[[ Data under study, beginning ]]

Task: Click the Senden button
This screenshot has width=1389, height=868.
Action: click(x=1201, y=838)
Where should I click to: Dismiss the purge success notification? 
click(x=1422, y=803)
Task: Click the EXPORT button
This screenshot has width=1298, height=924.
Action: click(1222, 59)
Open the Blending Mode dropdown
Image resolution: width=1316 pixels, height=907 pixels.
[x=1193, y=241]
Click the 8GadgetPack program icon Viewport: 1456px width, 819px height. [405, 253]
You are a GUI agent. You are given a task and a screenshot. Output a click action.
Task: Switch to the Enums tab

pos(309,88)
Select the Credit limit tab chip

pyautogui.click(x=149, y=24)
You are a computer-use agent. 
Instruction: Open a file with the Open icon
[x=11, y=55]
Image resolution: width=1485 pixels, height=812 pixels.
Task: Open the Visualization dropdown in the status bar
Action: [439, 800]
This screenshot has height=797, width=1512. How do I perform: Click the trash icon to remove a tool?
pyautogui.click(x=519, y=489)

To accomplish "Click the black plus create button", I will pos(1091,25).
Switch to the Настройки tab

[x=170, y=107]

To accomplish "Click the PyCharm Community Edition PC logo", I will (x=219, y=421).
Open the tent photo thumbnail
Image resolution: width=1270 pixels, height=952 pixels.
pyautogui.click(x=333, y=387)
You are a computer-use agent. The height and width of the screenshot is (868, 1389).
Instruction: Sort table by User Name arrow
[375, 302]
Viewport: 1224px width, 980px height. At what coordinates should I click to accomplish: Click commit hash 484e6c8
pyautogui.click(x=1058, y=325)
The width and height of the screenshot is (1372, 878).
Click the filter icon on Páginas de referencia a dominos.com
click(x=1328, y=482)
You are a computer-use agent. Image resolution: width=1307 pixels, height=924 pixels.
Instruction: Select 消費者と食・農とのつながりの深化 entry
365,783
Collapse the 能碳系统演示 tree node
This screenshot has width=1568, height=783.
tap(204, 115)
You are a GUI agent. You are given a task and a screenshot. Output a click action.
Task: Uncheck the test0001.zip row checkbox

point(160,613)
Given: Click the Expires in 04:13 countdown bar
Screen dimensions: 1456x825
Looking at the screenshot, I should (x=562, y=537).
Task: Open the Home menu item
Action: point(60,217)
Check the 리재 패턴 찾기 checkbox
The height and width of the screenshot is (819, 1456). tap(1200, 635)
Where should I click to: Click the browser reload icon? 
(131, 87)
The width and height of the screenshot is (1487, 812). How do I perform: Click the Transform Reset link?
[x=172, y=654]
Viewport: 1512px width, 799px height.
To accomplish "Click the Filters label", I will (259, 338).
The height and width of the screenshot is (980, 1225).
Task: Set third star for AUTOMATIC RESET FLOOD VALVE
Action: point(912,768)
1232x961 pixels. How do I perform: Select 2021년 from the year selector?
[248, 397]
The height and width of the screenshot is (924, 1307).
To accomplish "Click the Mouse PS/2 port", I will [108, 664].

[[ Data under study, end ]]

## What you have to do
From the data above, report how many lines hold the word "agent", answering with the number by itself.

## Task solution
5